Cockayne Family Friend Poses Questions to DeJongh

Dear Governor John deJongh,

I am a close family friend of Jeanie and Bill Cockayne, and have been intimately involved in their efforts to try to make some sense out of their son’s tragic murder on the island of St. John, as well as the excruciatingly difficult task of dealing with your local police force and government.

It is inconceivable that this family has been given no information whatsoever about their son’s murder, or the investigation surrounding it. They have been lied to, passed around from person to person and completely ignored by your office. After waiting week after agonizing week for the V.I. police to do their job (to no avail), we have now taken the steps to bring this situation to the attention of the news media. Even they are not able to get any information from the local police about the investigation, despite their efforts. The Cockaynes have repeatedly asked very legitimate questions since the morning of June 19, when their son was slain.

– Was the video camera that is positioned outside of the police station (next door to The Front Yard where their son was last seen alive) in working order and is there footage from that evening?

– Exactly where was their son murdered? They have repeatedly asked to be brought to the scene by a police official and they have been refused.

– Are there records of the 911 call that one of the witnesses made as he held Jamie in his arms as he bled to death?

– Why were the police so slow to respond when frantic eyewitnesses told them that “a white boy was being attacked” less than 150 yards from the station?

– Where are Jamie’s clothes and hat? Why was key evidence returned to the Cockaynes or destroyed?

– Was the getaway car ever impounded to gather forensic evidence? An eyewitness again was able to identify the make and model of the car, and was later able to get the license plate (when he/she saw the same car downtown several weeks later).

– Why are you refusing to allow the federal government to intervene when it is so clear that your V.I. police force on St. John is frighteningly incompetent?
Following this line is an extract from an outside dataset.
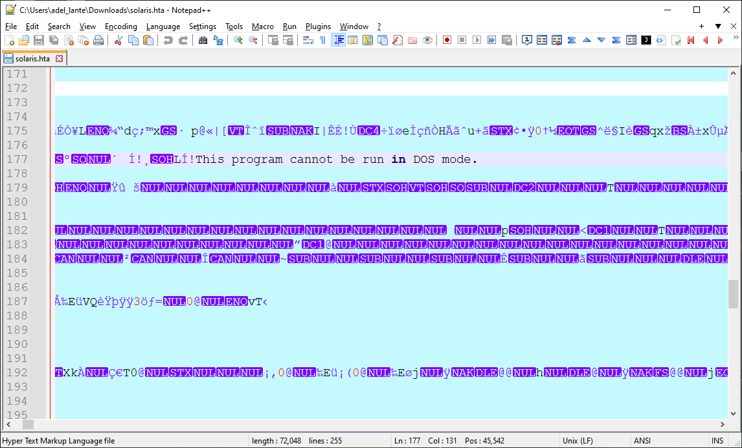The width and height of the screenshot is (742, 448).
Task: Close the solaris.hta tab
Action: (60, 58)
– Why would you not allow the Cockaynes to turn over the evidence that they gathered through their own private investigation, when their only caveat was to have a U.S. attorney present? What are you afraid of?

– How can you explain the ludicrous number of unsolved crimes on the island of St. John in the past two years? A total of five crimes solved out of a total of 315? If these numbers, which are reported in the St. John Tradewinds, are incorrect, why are you unable (or unwilling) to provide accurate numbers and “correct the public record?” Don’t the people of St. John deserve to know the truth, especially if — as Captain Foy says — the real numbers are so much better than those published?

– Why are so many islanders afraid to come forward with information about crimes, including this one? Why have many expressed the fact that they are as afraid of the police as they are of the criminals? Are they, in fact, one and the same?

I was on the island with the Cockaynes for two of the weeks that they were down there, trying to work through an excruciatingly slow and convoluted process which was being called “the police investigation.” In the meantime, I was intrigued by the article in a recent edition of the St. John Tradewinds discussing Police Chief Foy’s current agenda, which he announced, centers on “traffic and community relations.” (Like any good journalist, writer Jaime Elliott asked Chief Foy about the Cockayne investigation in the context of his interview, to which Chief Foy basically said, “No comment.”) My, it is amazing to me that Chief Foy would have the time and the energy to worry about traffic and community relations with more than 310 “active” police investigations underway by his department.

The key word there is “active,” of course. If the Cockayne investigation is any indication of how the local police go about fulfilling their responsibility to the community, it seems unlikely that any of these crimes will ever be solved. We have witnesses who have fled the island for fear of their lives, virtually no physical evidence from the crime scene (since the police saw fit to thoroughly clean the area for fear that a tourist might see the bloodbath or was there another reason?), other eyewitnesses who are being threatened, and a complete breakdown in communication between the FBI, VIPD, and stateside law enforcement. Leads go cold, memories fade, and crimes go unsolved. But hey, the people of St. John can look forward to more stringent traffic enforcement and better community relations thanks to Chief Foy. What a comfort.  

There are murderers and other criminals walking the streets of Cruz Bay. They are holding hostage an entire community, who fear retribution if they come forward with information that can lead to an arrest. I assure you that this family and the hundreds of people who love them will not rest until this crime is solved and the corruption that exists in the U.S. Virgin Islands is exposed to the world. Travel agencies, airlines, tourists, potential investors, etc., throughout the U.S. will soon know in no uncertain terms what a dangerous place the U.S. Virgin Islands is. It would be terrible for the good people of your territory to suffer the economic strife that would result from a complete breakdown in your tourism trade (consider what happened in Aruba). But you would only have yourself to blame for that. You, your police and the rest of your government. The people of the U.S. Virgin Islands, and all the people of the United States, deserve better than that.

We plead with you to do everything in your power to eliminate the incompetence and potential corruption that exists in the island’s civil infrastructure that make this beautiful island unsafe for all. Let’s make that Step One in Chief Foy’s campaign to improve community relations.